2014 démarre par l’adoption de la loi Hamon, adoptée en mars, et qui renforce de manière imparfaite mais essentielle les exigences relatives à la transparence de l’information et au consentement explicite des utilisateur.trice.s, tout en luttant contre les pratiques numériques délibérément trompeuses. Dans mon cas, les dark patterns se matérialisaient dans des stratégies de manipulation, qu’elles soient éditoriales ou ergonomiques, qui :

  • poussaient l’utilisateur.trice à commettre des actions impulsives : “j’y vais !” écrit en gras et grand dans les call-to-actions, ou des nudges avec “X visiteurs ont vu cette chambre dans les dernières heures”, par exemple,
  • provoquaient une perte de ses repères temporaux : les scroll infinis, les lectures automatiques, les “It only takes 1 minute to fill out this form”,
  • opacifiaient une information textuelle cherchant à rendre plus complexe la compréhension d’une phrase : par exemple, une phrase permettant la désinscription à une newsletter utiliserait une série de mots négatifs “Pour ne pas continuer à recevoir nos passionnants emails, ne pas cliquer ici.”,
  • présentaient des information invérifiables : les “Best price guaranteed”,
  • voire douteuses ou carrément fausse : “Free and easy 30-day return”,
  • empêchaient quelques actions : des surfaces de clic trop petites pour nos doigts,
  • et en cachaient d’autres : des cases pré-cochées cachées dans un bloc dépliant plié.

et toute une gamme de manipulations du même acabit qui visaient à inciter l’utilisateur.trice à accomplir des actions qu’il ou elle n’aurait pas nécessairement entreprises de son propre gré. Et qui n’étaient pas forcément de son intérêt, non plus (d’ailleurs, son intérêt étant très secondaire).

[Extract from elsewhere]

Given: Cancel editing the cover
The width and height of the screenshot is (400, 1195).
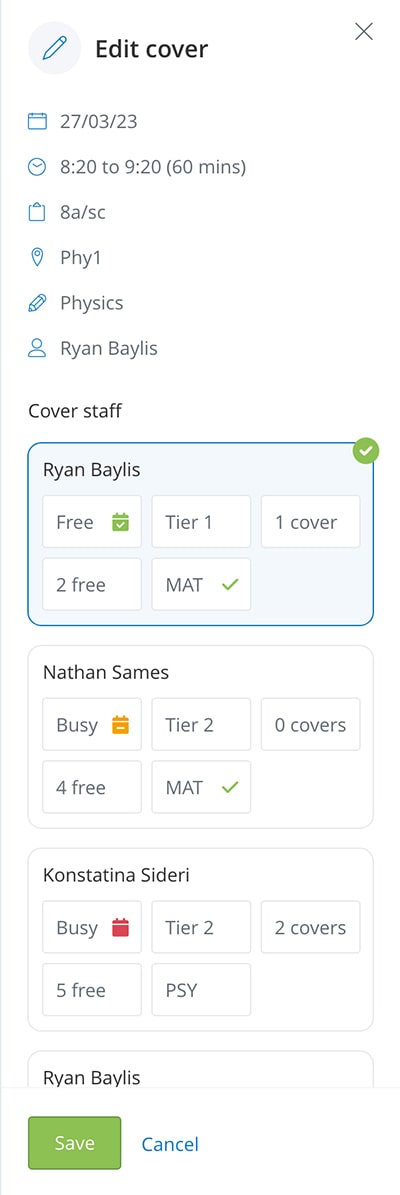Looking at the screenshot, I should tap(170, 1144).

Bien que la loi Hamon n’ait pas été en mesure, à elle seule, d’éradiquer complètement l’utilisation massive de subterfuges plus subtils qu’une simple case précochée dans un formulaire, elle a toutefois réussi à mettre un terme à un certain nombre de pratiques abusives courantes dans le domaine du web marketing.

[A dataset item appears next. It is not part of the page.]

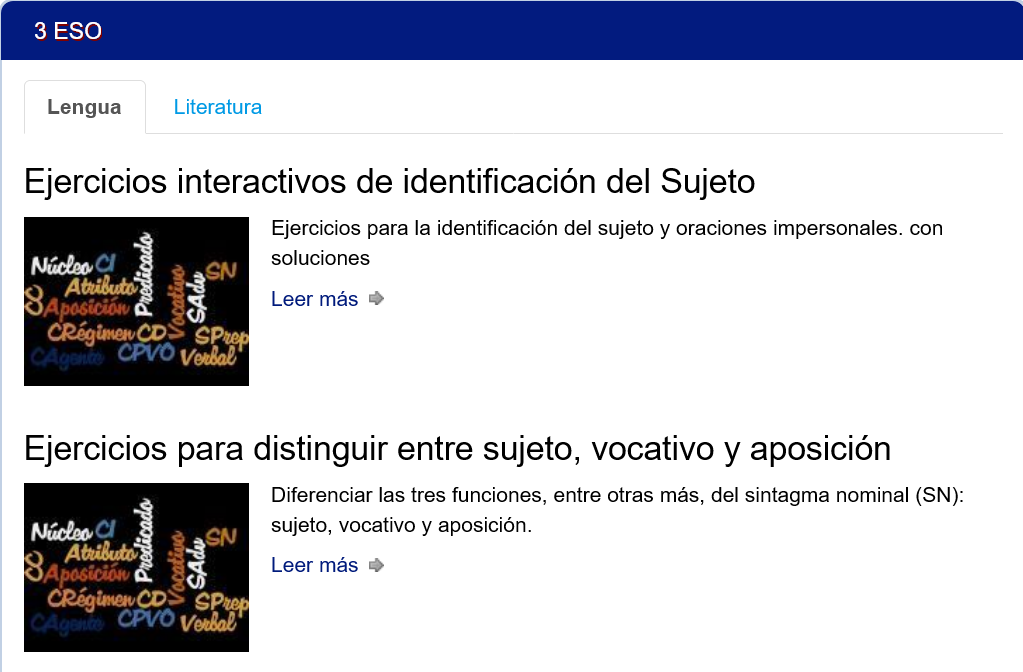
Task: Open the heading about identificación del Sujeto
Action: 389,182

Si aujourd’hui, la création de supports numériques exempts de tromperies et de manipulations, est au cœur de mon travail et de ma mission en tant que formatrice, à cette époque, la loi Hamon a seulement court-circuité mes productions peu vertueuses avec ses règles trop éthiques… – et dura lex sed lex. 

Cependant, même si j’abandonnais l’utilisation de certains dark patterns sous contrainte, le grand bénéfice de cette loi pour moi a été de consigner noir sur blanc certaines de mes pratiques (pour mieux les rendre illégales). Sur le plan moral, cela a marqué le début d’une réflexion plus structurée sur mes responsabilités et à contribué à ma décision de quitter l’univers du web marketing. 

La loi Hamon a également fourni aux utilisateur.trice.s finaux.les des outils adaptés pour exercer leurs droits, notamment à travers la diffusion de formulaires très pédagogiques sur le site de la CNIL intitulés : “Adresser une plainte”, etc., ainsi qu’une page intitulée “Vos droits en question” – la plainte en question passible d’être adressée contre quelqu’un.e.s de mon entourage professionnelle…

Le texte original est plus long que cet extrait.